Fast Five Quiz: Addressing Sexual Assault

Richard H. Sinert, DO

Disclosures

May 08, 2019

Decisions to perform baseline STD testing should be made on an individual basis. An initial examination might include the following procedures:

  • NAAT for Chlamydia trachomatis and Neisseria gonorrhoeae is preferred for the diagnostic evaluation of adolescent or adult sexual assault survivors.

  • NAAT from a urine or vaginal specimen or point-of-care testing (ie, DNA probes) from a vaginal specimen for Trichomonas vaginalis may be indicated. Point-of-care testing and/or wet mount with measurement of vaginal pH and KOH application for the whiff test from vaginal secretions should be performed to identify evidence of bacterial vaginosis and candidiasis, especially if vaginal discharge, malodor, or itching is present.

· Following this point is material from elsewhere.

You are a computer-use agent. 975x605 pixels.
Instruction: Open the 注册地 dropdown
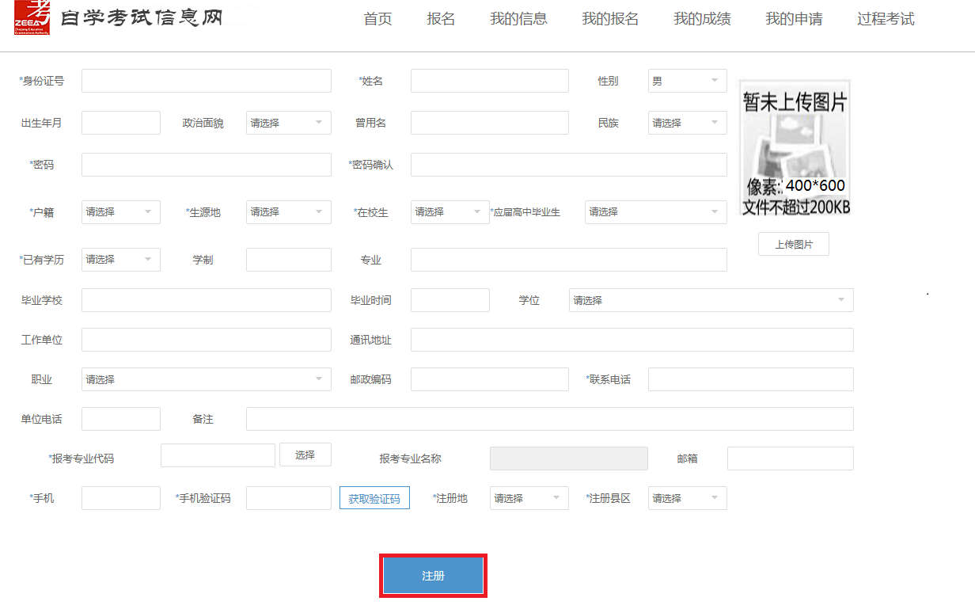(x=529, y=498)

  • A serum sample for evaluation of HIV, hepatitis B, and syphilis infections may also be performed.

All patients should be offered antibiotic prophylaxis, regardless of results from preliminary STD screening. Cultures of exposed body sites (eg, oral, throat, vaginal, rectal) are recommended as appropriate. According to the CDC, US Food and Drug Administration (FDA)–approved NAATs are an acceptable substitute for culture, as long as positive test results are confirmed by a second study. Other tests (eg, EIA, nonamplified probes, direct fluorescent antibody tests) are not considered acceptable alternatives by the CDC because of unacceptable false-negative and false-positive result rates.